Believe it or not, very basic math skills (addition, subtraction) are all that's needed for accounting. Hard to believe, but it's true. For many businesses, cash accounting works great, but for a trucking business, accrual accounting is usually the way to go. Not the most pleasant of names, but it does the job of displaying an accurate view of your financial status. Let's get to the good stuff and break down these accounting terms so you have a better grasp on what they're all about.
Cash AccountingBefore we discuss accrual accounting, you need to know about the cash basis of accounting. Cash accounting recognizes revenues as soon as cash (payment) is received, and expenses as soon as they are paid. Cash accounting works best for businesses that receive payment as soon as the service is performed. There are no receivables or payables to track, so your bank balance will show exactly how much cash is at your disposal.
Accrual AccountingNow that you know the basics of cash accounting, you will be able to better understand accrual accounting. Don't let the name scare you, it really isn't a difficult concept to understand.
Let’s break out some examples to really get a grasp on accrual accounting…
Ex. You haul a load on the 17th of September and set the invoice deadline to be net 30 (due in 30 days).

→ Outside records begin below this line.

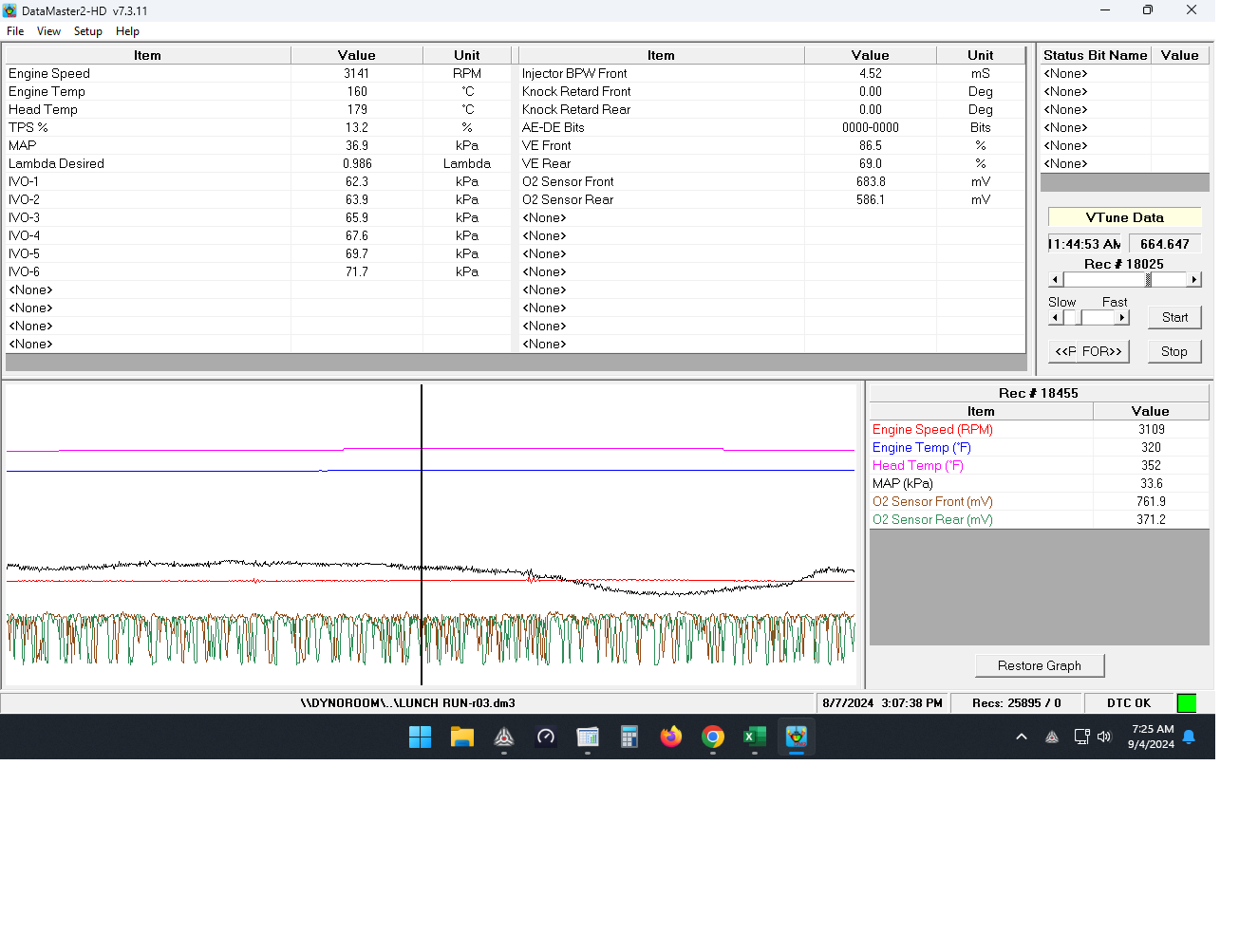The height and width of the screenshot is (952, 1239).
Task: Open Excel from the taskbar
Action: (755, 737)
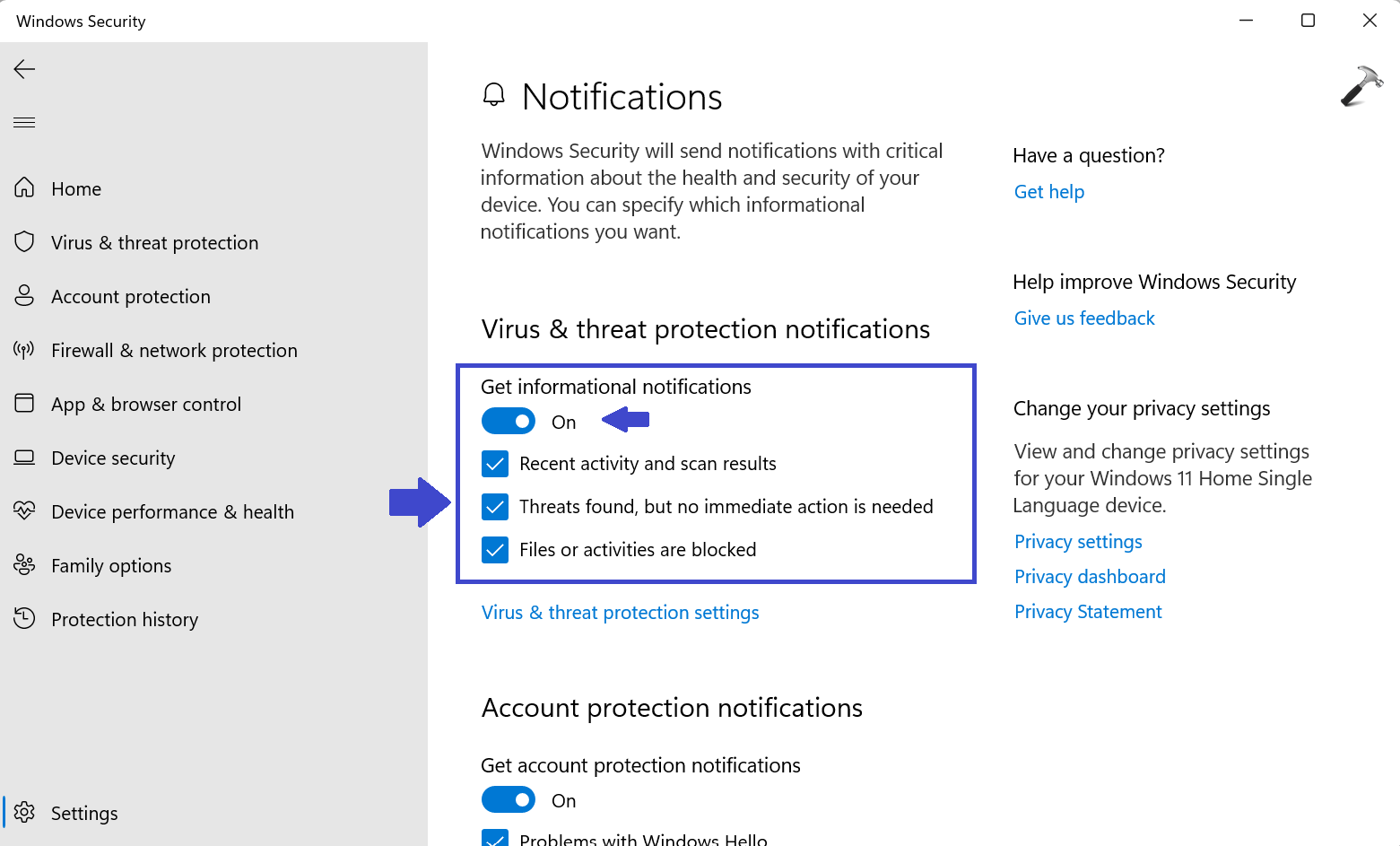Click the back arrow icon
The width and height of the screenshot is (1400, 846).
click(x=24, y=69)
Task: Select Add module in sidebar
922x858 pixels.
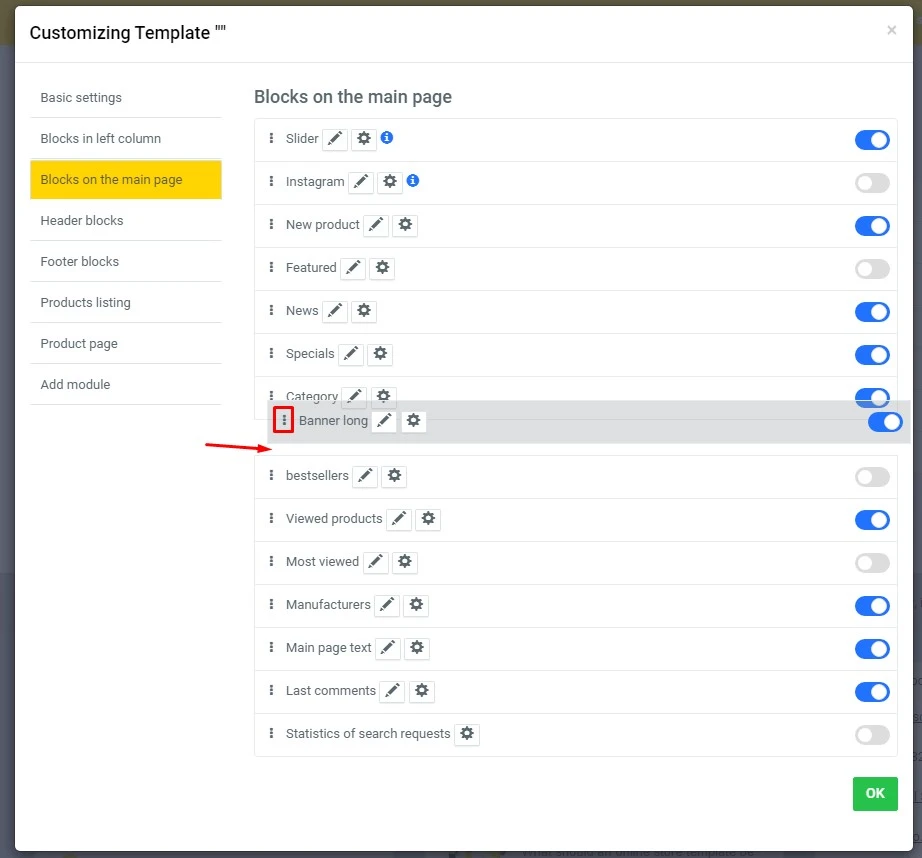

- Under cash accounting, you wouldn’t show that load as income until Oct. 17 - a whole month after you hauled it. When you run a Profit & Loss report for the month of September, you will not see the income generated by that load (and potentially other loads with a similar situation) since you didn’t get “paid” for them in September. Suddenly, your income vs. expense ratio isn’t looking so good for September since all of your expenses are showing, but the income won’t be recognized until October.
- Under accrual accounting, the income you receive for hauling the load in September, where the invoice is due in 30 days, will be counted for your September income and not October. The income will be recognized for September because that is when the service was performed. Your income vs. expenses ratio will show accurately and won’t display negative revenue because income is recognized when you hauled the load, not when you received payment. You perform a service (say haul a load) and set a 30-day deadline for the invoice to be paid.